The AI hiring technology market grew to more than $3 billion in 2025, with most employers using some form of automated screening. The efficiency is real, but so are the legal risks. Many business leaders are deploying these tools without fully understanding their exposure.
The Legal Risks Are Not Hypothetical
The same anti-discrimination laws that govern human hiring decisions apply when a machine makes or shapes them. The Equal Employment Opportunity Commission (EEOC) has made clear that an employer can be held liable under Title VII if an algorithmic tool produces a “disparate” or “adverse” impact on protected groups, unless the employer can show the tool is “job related and consistent with business necessity.”
Critically, an employer may be responsible even when the tool was designed and administered by an outside vendor. The EEOC has issued parallel guidance under the Americans with Disabilities Act (ADA), warning that AI assessments can unlawfully screen out applicants with disabilities.
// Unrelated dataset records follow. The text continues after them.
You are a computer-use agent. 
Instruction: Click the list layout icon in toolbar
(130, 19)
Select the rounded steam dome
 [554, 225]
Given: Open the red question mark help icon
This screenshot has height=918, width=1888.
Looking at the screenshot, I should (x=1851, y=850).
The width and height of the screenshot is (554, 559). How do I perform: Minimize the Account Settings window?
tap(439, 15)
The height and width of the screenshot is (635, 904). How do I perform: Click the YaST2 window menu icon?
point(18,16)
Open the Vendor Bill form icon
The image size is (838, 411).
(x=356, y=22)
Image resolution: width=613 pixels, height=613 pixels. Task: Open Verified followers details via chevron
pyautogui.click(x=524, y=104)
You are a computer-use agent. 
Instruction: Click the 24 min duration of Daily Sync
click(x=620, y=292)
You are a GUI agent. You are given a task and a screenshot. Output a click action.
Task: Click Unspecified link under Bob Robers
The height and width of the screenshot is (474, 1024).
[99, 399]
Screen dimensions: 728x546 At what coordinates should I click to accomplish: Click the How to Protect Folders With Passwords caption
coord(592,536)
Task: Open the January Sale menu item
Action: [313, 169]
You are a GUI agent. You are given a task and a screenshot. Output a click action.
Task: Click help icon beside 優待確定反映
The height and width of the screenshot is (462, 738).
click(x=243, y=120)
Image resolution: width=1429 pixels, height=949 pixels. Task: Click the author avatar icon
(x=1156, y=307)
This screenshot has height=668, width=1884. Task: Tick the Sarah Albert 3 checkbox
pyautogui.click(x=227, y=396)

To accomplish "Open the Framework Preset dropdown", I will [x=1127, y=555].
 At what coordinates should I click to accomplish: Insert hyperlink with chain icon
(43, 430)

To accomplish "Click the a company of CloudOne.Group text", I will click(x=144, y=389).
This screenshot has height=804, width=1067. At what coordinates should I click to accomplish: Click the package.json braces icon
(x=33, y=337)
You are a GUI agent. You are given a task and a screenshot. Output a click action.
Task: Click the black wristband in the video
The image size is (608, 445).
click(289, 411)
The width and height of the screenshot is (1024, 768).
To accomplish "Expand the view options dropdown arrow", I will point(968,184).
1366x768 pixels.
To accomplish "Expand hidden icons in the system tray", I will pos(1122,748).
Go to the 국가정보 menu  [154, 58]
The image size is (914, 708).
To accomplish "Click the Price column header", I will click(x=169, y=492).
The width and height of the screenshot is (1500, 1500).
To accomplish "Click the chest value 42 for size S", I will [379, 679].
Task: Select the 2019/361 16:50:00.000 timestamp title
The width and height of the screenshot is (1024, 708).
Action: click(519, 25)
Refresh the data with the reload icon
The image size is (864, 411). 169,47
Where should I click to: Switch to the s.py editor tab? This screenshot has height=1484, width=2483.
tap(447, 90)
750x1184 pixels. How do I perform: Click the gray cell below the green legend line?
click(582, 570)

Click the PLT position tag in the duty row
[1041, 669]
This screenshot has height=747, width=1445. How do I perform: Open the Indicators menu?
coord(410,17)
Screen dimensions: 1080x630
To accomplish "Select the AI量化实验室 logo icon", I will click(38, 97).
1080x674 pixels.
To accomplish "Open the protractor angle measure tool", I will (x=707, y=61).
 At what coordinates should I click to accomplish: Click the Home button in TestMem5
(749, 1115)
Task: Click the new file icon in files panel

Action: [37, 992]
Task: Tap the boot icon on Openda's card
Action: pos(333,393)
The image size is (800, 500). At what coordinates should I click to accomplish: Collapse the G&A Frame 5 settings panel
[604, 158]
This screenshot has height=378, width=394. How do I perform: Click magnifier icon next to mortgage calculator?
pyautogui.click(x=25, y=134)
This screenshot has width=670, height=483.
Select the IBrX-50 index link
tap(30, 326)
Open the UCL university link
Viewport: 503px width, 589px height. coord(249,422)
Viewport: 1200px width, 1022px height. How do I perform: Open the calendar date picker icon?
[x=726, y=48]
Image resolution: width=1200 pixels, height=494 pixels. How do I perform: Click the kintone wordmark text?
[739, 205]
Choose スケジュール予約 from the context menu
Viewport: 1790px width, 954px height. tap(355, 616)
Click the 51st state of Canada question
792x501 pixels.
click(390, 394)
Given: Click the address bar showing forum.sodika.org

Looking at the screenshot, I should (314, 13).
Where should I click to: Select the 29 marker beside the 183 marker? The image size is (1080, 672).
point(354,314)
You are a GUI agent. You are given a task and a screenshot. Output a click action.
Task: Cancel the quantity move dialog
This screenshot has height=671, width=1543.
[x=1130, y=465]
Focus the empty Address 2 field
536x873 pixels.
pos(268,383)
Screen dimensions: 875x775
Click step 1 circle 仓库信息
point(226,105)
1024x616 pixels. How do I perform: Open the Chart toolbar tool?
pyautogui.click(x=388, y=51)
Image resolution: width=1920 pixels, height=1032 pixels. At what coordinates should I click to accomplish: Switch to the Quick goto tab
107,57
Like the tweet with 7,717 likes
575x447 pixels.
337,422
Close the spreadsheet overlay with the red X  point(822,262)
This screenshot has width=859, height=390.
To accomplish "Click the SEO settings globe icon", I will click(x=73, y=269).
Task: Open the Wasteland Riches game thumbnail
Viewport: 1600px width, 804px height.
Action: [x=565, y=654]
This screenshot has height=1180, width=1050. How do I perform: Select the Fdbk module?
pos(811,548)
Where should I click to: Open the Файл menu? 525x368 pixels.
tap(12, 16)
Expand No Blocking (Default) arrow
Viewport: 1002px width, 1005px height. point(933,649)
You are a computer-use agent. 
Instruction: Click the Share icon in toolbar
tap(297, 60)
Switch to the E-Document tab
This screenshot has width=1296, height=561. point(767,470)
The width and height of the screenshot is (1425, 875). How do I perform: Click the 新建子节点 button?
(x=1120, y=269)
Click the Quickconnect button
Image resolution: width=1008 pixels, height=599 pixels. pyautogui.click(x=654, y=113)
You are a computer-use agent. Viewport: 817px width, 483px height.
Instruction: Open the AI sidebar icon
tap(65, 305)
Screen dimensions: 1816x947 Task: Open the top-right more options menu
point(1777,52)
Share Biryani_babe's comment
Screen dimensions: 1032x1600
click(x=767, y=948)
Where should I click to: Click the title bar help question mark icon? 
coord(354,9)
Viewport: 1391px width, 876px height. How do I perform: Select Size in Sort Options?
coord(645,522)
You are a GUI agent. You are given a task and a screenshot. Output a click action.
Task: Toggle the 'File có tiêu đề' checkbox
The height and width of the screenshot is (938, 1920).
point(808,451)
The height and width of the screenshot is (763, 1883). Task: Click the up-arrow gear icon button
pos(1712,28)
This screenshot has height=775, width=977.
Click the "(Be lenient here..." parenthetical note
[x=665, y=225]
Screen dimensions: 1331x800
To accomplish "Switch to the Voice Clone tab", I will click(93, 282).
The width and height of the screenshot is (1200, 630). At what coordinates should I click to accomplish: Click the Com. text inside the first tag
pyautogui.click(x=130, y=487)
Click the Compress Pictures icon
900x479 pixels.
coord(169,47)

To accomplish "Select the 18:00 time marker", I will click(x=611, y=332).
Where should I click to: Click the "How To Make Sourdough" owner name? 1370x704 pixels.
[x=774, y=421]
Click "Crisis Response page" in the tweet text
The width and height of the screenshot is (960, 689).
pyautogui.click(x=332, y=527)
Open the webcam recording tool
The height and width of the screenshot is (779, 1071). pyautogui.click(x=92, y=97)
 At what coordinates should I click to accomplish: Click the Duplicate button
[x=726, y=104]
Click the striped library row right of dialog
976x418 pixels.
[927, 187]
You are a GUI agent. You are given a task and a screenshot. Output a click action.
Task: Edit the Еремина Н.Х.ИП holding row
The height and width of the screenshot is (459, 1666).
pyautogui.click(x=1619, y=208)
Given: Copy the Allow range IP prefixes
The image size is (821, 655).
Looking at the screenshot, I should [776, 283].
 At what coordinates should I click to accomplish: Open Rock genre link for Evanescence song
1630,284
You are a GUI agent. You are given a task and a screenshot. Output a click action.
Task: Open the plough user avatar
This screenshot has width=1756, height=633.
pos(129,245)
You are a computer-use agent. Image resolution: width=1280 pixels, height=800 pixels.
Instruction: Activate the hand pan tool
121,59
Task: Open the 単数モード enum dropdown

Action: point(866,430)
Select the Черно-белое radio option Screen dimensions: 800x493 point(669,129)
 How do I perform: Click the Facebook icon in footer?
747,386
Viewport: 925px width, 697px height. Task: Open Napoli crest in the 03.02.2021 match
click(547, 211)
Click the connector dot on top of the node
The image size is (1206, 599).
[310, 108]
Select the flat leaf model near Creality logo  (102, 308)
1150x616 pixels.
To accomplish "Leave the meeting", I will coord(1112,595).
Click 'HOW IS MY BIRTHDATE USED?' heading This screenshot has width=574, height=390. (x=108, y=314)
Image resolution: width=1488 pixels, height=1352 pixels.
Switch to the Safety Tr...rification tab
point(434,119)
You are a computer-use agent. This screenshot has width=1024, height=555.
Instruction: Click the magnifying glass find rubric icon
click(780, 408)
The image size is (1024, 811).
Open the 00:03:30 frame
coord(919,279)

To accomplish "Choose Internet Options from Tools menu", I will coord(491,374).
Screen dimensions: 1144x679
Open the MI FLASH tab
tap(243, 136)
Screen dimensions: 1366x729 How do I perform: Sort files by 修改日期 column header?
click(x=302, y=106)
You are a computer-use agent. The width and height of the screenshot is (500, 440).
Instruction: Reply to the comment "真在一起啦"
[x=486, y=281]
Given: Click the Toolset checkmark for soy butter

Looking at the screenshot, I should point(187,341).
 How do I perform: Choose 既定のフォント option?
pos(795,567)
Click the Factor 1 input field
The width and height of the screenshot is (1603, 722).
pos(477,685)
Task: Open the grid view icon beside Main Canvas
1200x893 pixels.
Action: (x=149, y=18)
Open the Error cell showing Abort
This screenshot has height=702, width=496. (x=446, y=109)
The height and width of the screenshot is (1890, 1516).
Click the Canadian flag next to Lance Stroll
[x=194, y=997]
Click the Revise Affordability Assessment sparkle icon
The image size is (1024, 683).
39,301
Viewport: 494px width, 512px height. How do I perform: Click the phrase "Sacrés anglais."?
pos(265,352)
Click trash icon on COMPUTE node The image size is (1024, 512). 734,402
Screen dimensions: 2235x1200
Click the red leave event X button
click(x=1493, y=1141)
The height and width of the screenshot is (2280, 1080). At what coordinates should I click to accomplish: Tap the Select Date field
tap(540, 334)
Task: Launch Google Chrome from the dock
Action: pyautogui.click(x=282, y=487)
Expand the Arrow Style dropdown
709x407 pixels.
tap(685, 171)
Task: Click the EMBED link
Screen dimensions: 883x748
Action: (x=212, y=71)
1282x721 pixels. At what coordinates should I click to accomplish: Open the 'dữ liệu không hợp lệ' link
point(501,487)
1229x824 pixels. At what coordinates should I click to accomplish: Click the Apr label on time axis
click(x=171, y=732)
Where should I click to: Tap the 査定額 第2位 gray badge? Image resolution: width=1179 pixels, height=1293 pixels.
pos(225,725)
State laws are expanding quickly. For example, Illinois enacted the Artificial Intelligence Video Interview Act, which requires employers to notify applicants when AI analyzes their video interviews, explain how the technology works, and obtain consent before use. Effective Jan. 1, 2026, Illinois went further: an amendment to the Illinois Human Rights Act made it a civil rights violation to use AI that has a discriminatory effect on protected classes and barred the use of zip codes “as a proxy” for protected characteristics.
How Bias Creeps In
The key danger is algorithmic bias. AI tools learn from historical data, so they can absorb and then amplify the very discriminatory patterns employers are trying to eliminate. Emerging academic research has documented racial bias in widely used AI models, including large language models. Because these patterns are buried in code rather than stated in a policy, they are easy to miss and hard to defend after the fact.
Liability and Enforcement Are Accelerating
Enforcement is no longer theoretical. The EEOC sued one company over an AI tool that allegedly rejected older applicants automatically. More significantly, in a recent case, a federal court allowed discrimination claims to proceed against an AI vendor under an “agent” theory of liability, and in 2025 conditionally certified a nationwide collective action for applicants age 40 and over. The case shows how both employers and their software vendors can be drawn into court.
Practical Steps to Reduce Risk
Counsel and business leaders can take concrete measures:
- Audit your tools for adverse impact before and during use, and document the results.
- Scrutinize vendor contracts, because using a third party does not transfer your liability — seek bias-testing data, audit rights, and indemnification.
- Maintain human oversight so that a qualified person, not the algorithm, makes the final decision.
- Provide required notices and consent where state law requires it.
The Bottom Line
AI can streamline hiring, but it can also embed discrimination and expose your organization to costly litigation. Before deploying any AI hiring tool, involve legal counsel early — review the technology, the vendor, and your compliance obligations. A modest investment in legal review now is far less costly than defending a class action later.